Nahezu alle Notenbanken lagen bei der Prognose der Inflation falsch.

Ein Grund für das Unterschätzen könnte sein, dass in den klassischen Inflationsmodellen steigende Rohstoff- und Energiepreise als temporäre externe Faktoren angesehen werden, welche sich wieder von selbst auflösen und nur einen zeitweiligen Einfluss auf die Inflation haben. Das passiert aber nur, wenn sie wirklich einmalige Effekte repräsentieren und nicht auf eine höhere globale Nachfrage zurückzuführen sind.

Welche Rolle spielt der Krieg in der Ukraine?

Die damit verbundenen globalen Angebotsschocks haben die ohnehin schwierige Situation noch verschärft. Sie haben zu einem weiteren Preisanstieg bei Agrarprodukten, Nahrungsmitteln und Energie geführt. Bis zu diesem Punkt war der Inflationsanstieg vor allem auf eine höhere Nachfrage zurückzuführen was es dem Angebot schwierig machte Schritt zu halten. Notenbanken fällt es schwerer mit den durch den Krieg ausgelösten Schocks fertig zu werden, weil sie global stagflationär wirken. Sie drücken die volkswirtschaftliche Produktion und erhöhen die Inflation.

Was bedeutet das alles für die Inflationsaussichten: Müssen wir uns auch längerfristig auf eine höhere Inflation einstellen?

Viele strukturelle Faktoren, die dazu beigetragen haben, die Inflation niedrig zu halten, kehren sich um. Der wichtigste Faktor ist die Globalisierung. Wir sehen Anzeichen, dass sich die Globalisierung möglicherweise umkehrt, teilweise aufgrund geopolitischer Erwägungen. Ein weiterer möglicher Faktor ist die Demografie: Die Zahl der Erwerbspersonen schrumpft im Verhältnis zur Nachfrage und zum Konsumniveau. Diese bislang tendenziell preisdämpfend wirkenden Faktoren könnten inflationär werden.

Eine höhere Inflation zwingt die Notenbanken auf der ganzen Welt, die Zinsen zu erhöhen. Wie wirkt sich das auf die Staatsverschuldung aus?

Die Verschuldung des öffentlichen Sektors ist auf dem höchsten Stand seit dem Zweiten Weltkrieg. Da sich die Zinsen auf historisch niedrigem Niveau befanden, fühlte sich die Bedienung dieser Schulden gleichzeitig noch nie so leicht an. Wenn die Zinsen wieder auf das Niveau von Mitte der 1990er Jahre steigen würden, was ein vernünftiges Niveau war, dann würden die Lasten für den Schuldendienst auf einen historischen Höchststand steigen. Die Regierungen werden also die Zinserhöhungen der Zentralbanken spüren.

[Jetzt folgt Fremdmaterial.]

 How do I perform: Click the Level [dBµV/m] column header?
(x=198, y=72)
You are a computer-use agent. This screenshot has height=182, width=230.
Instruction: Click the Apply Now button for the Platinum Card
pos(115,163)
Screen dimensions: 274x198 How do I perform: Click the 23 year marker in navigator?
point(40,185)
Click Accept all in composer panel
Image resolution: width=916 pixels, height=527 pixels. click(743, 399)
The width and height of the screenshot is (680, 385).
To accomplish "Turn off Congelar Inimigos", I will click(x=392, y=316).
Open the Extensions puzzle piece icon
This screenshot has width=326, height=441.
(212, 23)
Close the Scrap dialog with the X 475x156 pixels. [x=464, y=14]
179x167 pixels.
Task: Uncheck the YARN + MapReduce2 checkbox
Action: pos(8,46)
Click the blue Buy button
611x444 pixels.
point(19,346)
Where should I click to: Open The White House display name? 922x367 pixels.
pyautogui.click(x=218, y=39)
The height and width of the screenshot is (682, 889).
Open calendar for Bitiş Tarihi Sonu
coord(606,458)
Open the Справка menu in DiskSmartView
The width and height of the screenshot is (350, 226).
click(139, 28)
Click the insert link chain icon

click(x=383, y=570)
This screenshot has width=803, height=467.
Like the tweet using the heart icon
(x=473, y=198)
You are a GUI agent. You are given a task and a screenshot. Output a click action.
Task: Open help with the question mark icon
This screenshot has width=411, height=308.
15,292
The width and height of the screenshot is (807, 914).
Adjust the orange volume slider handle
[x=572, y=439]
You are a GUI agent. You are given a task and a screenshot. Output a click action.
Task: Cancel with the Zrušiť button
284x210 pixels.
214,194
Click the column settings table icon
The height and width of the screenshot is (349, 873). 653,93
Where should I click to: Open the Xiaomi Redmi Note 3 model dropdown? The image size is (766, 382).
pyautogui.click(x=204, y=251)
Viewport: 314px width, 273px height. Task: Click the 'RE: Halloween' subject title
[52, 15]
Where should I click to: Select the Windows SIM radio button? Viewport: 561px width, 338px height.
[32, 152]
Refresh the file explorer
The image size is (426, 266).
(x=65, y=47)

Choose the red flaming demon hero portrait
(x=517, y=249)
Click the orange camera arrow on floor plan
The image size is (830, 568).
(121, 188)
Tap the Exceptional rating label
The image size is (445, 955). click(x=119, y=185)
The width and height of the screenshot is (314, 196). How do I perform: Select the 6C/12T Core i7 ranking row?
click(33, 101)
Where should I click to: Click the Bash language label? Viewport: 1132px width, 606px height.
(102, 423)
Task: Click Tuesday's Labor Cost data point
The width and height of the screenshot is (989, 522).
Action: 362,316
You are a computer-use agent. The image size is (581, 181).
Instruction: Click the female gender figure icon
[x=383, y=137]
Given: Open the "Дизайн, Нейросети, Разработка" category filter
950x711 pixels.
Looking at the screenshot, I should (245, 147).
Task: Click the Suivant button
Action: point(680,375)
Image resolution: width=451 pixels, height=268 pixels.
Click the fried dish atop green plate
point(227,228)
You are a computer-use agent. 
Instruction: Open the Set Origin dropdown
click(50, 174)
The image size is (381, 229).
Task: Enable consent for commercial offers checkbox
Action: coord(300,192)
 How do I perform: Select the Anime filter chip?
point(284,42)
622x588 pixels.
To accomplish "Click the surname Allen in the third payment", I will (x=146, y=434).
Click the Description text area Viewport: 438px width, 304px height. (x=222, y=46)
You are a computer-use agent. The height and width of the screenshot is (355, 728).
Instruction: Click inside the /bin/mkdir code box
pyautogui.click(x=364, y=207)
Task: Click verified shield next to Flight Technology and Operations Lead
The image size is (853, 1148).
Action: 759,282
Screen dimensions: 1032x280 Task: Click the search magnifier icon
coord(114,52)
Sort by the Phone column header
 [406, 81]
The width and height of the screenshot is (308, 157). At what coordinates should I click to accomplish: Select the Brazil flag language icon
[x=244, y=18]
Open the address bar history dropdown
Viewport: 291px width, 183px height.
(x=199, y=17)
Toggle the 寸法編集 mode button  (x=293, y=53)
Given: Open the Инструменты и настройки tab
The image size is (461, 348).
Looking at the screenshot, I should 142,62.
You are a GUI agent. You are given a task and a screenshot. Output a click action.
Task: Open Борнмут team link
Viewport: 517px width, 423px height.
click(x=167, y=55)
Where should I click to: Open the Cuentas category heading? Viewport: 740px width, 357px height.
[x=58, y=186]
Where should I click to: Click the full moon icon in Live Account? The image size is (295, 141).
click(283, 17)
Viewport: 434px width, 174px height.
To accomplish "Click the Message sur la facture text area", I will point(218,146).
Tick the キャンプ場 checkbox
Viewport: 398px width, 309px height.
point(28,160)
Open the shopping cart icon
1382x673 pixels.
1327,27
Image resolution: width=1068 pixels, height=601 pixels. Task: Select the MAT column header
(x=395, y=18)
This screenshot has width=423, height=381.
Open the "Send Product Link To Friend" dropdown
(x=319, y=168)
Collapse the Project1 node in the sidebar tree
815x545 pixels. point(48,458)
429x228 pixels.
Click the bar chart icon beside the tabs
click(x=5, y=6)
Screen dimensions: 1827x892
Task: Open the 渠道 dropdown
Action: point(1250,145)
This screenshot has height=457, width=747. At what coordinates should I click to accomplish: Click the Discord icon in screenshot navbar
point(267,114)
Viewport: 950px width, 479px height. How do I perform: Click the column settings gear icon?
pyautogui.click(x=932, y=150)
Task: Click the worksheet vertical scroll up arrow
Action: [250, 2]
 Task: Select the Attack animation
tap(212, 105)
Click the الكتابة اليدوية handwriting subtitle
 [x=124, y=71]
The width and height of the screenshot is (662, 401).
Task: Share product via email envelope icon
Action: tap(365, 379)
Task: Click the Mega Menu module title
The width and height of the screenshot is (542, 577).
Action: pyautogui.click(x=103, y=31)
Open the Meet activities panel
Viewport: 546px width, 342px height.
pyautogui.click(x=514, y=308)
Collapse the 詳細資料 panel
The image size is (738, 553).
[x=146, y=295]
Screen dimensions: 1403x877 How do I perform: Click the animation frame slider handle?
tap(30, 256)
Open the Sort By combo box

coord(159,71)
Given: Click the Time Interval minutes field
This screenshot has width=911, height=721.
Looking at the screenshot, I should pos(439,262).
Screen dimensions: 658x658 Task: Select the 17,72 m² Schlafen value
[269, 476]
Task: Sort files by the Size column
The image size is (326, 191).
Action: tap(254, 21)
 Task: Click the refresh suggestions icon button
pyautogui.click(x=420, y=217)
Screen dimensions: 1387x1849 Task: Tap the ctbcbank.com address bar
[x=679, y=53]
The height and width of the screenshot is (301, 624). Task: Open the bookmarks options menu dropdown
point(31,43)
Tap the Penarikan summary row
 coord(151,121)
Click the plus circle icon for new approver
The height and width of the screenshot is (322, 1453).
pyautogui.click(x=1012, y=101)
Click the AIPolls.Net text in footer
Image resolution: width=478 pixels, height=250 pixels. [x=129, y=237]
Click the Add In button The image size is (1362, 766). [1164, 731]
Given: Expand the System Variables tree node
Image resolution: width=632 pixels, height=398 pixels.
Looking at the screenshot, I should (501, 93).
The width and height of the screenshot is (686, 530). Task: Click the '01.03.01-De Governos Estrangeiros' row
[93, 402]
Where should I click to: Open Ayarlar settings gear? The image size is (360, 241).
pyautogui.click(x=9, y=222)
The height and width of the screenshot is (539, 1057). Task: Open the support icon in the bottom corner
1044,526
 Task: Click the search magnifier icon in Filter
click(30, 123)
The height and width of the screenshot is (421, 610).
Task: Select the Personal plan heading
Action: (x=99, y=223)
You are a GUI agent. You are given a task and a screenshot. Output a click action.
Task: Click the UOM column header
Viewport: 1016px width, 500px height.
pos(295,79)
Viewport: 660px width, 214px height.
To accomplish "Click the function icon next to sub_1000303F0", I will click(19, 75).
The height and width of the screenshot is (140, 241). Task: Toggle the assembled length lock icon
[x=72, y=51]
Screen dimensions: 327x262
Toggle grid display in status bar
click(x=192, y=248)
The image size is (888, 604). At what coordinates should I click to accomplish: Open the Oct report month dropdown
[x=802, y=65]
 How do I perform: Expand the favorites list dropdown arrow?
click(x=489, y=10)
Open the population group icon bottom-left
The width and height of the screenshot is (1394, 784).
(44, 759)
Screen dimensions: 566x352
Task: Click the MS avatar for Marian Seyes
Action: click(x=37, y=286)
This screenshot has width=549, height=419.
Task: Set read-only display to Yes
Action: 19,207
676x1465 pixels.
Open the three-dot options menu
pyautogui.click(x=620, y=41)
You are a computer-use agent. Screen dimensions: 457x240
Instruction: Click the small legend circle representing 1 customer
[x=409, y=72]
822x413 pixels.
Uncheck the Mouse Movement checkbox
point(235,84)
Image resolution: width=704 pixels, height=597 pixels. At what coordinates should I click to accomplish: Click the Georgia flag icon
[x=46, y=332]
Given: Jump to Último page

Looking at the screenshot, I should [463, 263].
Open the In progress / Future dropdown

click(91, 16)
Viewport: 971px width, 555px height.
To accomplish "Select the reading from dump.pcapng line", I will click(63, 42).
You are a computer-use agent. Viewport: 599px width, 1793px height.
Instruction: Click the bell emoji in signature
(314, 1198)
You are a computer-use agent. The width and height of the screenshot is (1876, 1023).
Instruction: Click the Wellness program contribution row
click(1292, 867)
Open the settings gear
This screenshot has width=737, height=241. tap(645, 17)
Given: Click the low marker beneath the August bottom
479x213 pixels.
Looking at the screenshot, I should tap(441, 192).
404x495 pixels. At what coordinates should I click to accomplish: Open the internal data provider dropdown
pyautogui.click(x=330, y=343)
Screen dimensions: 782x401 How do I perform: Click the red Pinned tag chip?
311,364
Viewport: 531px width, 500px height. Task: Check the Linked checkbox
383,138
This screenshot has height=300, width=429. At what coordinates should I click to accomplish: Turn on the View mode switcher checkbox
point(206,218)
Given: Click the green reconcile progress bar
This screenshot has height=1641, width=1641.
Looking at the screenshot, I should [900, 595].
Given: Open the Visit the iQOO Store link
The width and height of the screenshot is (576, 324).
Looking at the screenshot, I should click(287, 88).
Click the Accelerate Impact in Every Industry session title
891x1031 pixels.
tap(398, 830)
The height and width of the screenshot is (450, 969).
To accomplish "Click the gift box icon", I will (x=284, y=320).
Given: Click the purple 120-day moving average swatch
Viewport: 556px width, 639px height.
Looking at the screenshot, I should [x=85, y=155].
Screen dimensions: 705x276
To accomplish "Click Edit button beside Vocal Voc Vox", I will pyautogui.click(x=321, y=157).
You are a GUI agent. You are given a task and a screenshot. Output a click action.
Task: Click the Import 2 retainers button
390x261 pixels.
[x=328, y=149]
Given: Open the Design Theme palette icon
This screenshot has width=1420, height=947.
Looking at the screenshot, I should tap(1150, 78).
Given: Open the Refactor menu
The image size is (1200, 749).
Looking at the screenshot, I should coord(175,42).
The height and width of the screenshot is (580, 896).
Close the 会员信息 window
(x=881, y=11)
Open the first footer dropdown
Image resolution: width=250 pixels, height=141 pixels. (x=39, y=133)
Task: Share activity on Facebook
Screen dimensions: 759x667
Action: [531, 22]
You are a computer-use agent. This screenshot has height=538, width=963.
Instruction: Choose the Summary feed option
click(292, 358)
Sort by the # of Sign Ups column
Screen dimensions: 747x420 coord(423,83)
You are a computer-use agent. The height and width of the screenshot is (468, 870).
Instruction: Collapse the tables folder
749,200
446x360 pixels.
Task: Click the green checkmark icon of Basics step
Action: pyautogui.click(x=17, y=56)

Die Regierungen haben viel mehr langfristige Schuldtitel ausgegeben. Hilft ihnen das, mit der Schuldenlast fertig zu werden?

Das Problem dabei ist, dass in den größten Industrieländern die Zentralbanken einen Großteil der Staatsschulden gekauft haben. Dadurch entstehen Einlagen der Banken bei ihnen. Steigen die Zinsen, müssen diese Einlagen höher verzinst werden. Das wiederum reduziert die Gewinne der Notenbanken und führt dazu, dass diese weniger an den Staat ausschütten. Dadurch sind die Staatsfinanzen anfälliger für steigende Zinsen, als es den Anschein hat.

In der Corona-Pandemie haben Geld- und Finanzpolitik in dieselbe Richtung gearbeitet. Hört das jetzt auf?

Durch Zinserhöhungen übt die Geldpolitik Druck auf die Staatsfinanzen aus. Das war unvermeidlich. In Zukunft werden wir mehr Spannungen sehen als in der Vergangenheit.